### Exercises to complete:
- 1) In the gallery reviews, who created the soundtrack for Richard Mosse's film?
- 2) Retype everything in the gallery reviews from "To a soundtrack" down to "through Feb 24th.)".

### Page excerpt:
☆ ☆ ☆ ☆ ☆

Jennifer Guidi, Let the Light Fall Gently, sand, acrylic, oil and rocks on linen, 60 x 48 x 1.5 inches, 2023.

Richard Mosse, Broken Spectre at Jack Shainman

Even in the dark, Jack Shainman Gallery’s new Tribeca space looks stunning, its vast hall accommodating Richard Mosse’s film ‘Broken Spectre, an extraordinary warning-cry against ongoing environmental devastation in the Amazon.  Shown on a 60’ wide screen and toggling between ariel views of the landscape, on-the-ground footage of people involved in rainforest clearing, mining and agri-business, and microscopic views of minute ecosystems on the forest floor, Mosse catalogues the destruction using technology – multi-spectral video, infrared film and UV microscopy – that provides unique views of the environment.  Alarming and beautiful, Mosse’s film is the culmination of two years of work in the Amazon and, along with Ben Frost’s powerful soundtrack, is a persuasive argument for action.  (On view in Tribeca through March 16th).

Richard Mosse, installation of Broken Spectre at Jack Shainman Gallery, 2024.

Apollinaria Broche at Marianne Boesky Gallery

To a soundtrack featuring readings from Charles Baudelaire’s ‘Flowers of Evil,’ Apollinaria Broche’s ceramic and bronze flowers strike gangly poses in her solo show at Marianne Boesky Gallery, exuding both wonky charm and maleficence.  Like an insect to nectar, viewers are drawn into the center of colorful ceramic flowers that feature tiny bronze sculptures – a winged horse, a contented-looking cat – of cavorting magical creatures.  More ominous figures – snakes, flies – appear as well, suggesting that the flowers inhabit a garden less welcoming than it first appears.  In this detail image of ‘I hid my tracks Spit out all my hair,’ skulls and daggers mingle with the seeds of this lush blossoming plant, summoning a specter of death and violence where it might least be expected.  (On view in Chelsea through Feb 24th.)

☆ ☆ ☆ ☆ ☆

### Collected material:
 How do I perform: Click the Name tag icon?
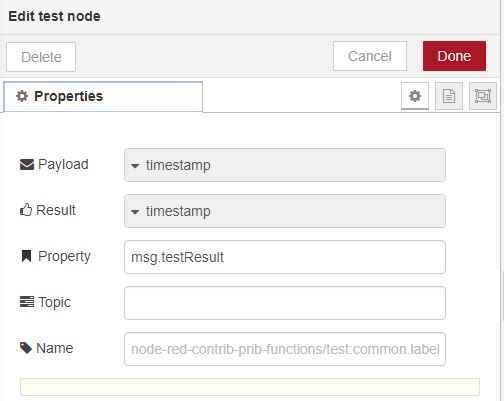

☆ ☆ ☆ ☆ ☆

### Answers for the tasks:
- 1) Ben Frost

- 2)
To a soundtrack featuring readings from Charles Baudelaire’s ‘Flowers of Evil,’ Apollinaria Broche’s ceramic and bronze flowers strike gangly poses in her solo show at Marianne Boesky Gallery, exuding both wonky charm and maleficence.  Like an insect to nectar, viewers are drawn into the center of colorful ceramic flowers that feature tiny bronze sculptures – a winged horse, a contented-looking cat – of cavorting magical creatures.  More ominous figures – snakes, flies – appear as well, suggesting that the flowers inhabit a garden less welcoming than it first appears.  In this detail image of ‘I hid my tracks Spit out all my hair,’ skulls and daggers mingle with the seeds of this lush blossoming plant, summoning a specter of death and violence where it might least be expected.  (On view in Chelsea through Feb 24th.)